Dataset entries
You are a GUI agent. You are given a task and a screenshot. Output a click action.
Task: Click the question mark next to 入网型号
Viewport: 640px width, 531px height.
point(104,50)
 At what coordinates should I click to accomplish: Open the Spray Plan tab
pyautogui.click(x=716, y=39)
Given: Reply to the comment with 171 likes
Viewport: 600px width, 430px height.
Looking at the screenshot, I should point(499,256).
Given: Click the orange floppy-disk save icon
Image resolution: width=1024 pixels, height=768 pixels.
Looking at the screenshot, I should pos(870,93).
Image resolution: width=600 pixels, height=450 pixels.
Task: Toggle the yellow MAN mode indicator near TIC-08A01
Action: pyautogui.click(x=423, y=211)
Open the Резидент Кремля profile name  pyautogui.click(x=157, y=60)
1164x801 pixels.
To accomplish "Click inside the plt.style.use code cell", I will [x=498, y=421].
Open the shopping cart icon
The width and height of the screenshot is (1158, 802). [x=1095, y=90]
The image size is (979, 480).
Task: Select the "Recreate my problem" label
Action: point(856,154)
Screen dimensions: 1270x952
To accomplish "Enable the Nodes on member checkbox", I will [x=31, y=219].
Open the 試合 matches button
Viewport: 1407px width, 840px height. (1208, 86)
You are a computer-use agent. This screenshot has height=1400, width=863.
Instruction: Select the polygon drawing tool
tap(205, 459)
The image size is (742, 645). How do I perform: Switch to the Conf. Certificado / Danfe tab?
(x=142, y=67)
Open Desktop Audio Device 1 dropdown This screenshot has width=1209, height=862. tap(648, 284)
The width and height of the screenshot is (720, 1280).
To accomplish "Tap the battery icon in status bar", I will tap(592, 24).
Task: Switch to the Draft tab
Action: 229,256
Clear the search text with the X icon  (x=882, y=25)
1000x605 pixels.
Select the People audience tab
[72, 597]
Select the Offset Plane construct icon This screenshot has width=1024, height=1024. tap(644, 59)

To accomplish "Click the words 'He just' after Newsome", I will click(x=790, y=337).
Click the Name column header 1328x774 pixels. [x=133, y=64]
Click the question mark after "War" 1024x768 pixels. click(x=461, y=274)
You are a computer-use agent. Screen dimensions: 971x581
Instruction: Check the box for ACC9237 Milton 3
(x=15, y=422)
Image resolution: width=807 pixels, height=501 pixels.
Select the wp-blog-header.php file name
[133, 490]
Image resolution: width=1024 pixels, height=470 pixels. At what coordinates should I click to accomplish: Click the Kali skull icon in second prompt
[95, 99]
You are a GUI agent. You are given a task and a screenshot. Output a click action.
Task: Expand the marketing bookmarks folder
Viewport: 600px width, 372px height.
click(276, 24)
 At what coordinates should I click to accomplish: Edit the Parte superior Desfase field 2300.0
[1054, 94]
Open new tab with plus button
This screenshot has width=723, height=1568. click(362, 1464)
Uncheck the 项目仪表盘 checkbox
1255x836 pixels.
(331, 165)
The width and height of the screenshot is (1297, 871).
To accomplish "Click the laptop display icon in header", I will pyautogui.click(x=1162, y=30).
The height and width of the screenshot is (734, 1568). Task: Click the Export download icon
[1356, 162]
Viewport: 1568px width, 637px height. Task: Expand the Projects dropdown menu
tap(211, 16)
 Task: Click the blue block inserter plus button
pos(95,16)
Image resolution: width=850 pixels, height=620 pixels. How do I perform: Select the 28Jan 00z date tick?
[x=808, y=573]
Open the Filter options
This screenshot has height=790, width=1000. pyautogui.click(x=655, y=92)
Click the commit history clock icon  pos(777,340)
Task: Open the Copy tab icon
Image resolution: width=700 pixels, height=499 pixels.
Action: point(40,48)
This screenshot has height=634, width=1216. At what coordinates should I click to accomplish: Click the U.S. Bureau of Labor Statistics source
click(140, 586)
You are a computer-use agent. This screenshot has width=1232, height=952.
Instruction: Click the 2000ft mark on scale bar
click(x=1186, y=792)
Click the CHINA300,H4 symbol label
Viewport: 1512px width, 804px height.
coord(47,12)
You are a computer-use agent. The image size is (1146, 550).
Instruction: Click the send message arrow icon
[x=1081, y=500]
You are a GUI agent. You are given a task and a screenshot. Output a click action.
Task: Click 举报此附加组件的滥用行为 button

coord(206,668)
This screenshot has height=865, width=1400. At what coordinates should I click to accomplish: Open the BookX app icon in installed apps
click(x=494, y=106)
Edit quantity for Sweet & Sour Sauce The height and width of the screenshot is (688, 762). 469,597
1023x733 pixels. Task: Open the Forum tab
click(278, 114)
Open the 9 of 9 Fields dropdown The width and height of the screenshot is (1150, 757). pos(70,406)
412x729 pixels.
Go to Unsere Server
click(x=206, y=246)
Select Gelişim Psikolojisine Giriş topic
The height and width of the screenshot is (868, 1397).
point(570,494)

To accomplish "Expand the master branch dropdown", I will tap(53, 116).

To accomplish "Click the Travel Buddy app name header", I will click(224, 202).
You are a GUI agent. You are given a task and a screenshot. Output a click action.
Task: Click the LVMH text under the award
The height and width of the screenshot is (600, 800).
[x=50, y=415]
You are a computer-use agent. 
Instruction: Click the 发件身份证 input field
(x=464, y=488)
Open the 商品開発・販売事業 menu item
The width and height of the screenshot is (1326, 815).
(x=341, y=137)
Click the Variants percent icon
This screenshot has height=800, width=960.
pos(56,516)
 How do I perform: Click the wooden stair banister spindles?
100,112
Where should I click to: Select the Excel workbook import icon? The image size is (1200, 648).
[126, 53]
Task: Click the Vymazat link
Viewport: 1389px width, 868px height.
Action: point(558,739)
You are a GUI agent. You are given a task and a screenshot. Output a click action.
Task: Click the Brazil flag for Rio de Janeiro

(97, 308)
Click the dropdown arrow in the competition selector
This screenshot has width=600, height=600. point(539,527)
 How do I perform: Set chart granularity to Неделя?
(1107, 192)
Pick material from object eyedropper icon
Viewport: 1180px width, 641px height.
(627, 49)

Problem description
All lines from the beginning of the material above through the one with "Click the Name" need to be returned exactly; please return those and only those.

Task result
You are a GUI agent. You are given a task and a screenshot. Output a click action.
Task: Click the question mark next to 入网型号
Viewport: 640px width, 531px height.
point(104,50)
 At what coordinates should I click to accomplish: Open the Spray Plan tab
pyautogui.click(x=716, y=39)
Given: Reply to the comment with 171 likes
Viewport: 600px width, 430px height.
Looking at the screenshot, I should point(499,256).
Given: Click the orange floppy-disk save icon
Image resolution: width=1024 pixels, height=768 pixels.
Looking at the screenshot, I should pos(870,93).
Image resolution: width=600 pixels, height=450 pixels.
Task: Toggle the yellow MAN mode indicator near TIC-08A01
Action: pyautogui.click(x=423, y=211)
Open the Резидент Кремля profile name  pyautogui.click(x=157, y=60)
1164x801 pixels.
To accomplish "Click inside the plt.style.use code cell", I will [x=498, y=421].
Open the shopping cart icon
The width and height of the screenshot is (1158, 802). [x=1095, y=90]
The image size is (979, 480).
Task: Select the "Recreate my problem" label
Action: point(856,154)
Screen dimensions: 1270x952
To accomplish "Enable the Nodes on member checkbox", I will [x=31, y=219].
Open the 試合 matches button
Viewport: 1407px width, 840px height. (1208, 86)
You are a computer-use agent. This screenshot has height=1400, width=863.
Instruction: Select the polygon drawing tool
tap(205, 459)
The image size is (742, 645). How do I perform: Switch to the Conf. Certificado / Danfe tab?
(x=142, y=67)
Open Desktop Audio Device 1 dropdown This screenshot has width=1209, height=862. tap(648, 284)
The width and height of the screenshot is (720, 1280).
To accomplish "Tap the battery icon in status bar", I will tap(592, 24).
Task: Switch to the Draft tab
Action: 229,256
Clear the search text with the X icon  (x=882, y=25)
1000x605 pixels.
Select the People audience tab
[72, 597]
Select the Offset Plane construct icon This screenshot has width=1024, height=1024. tap(644, 59)

To accomplish "Click the words 'He just' after Newsome", I will click(x=790, y=337).
Click the Name column header 1328x774 pixels. [x=133, y=64]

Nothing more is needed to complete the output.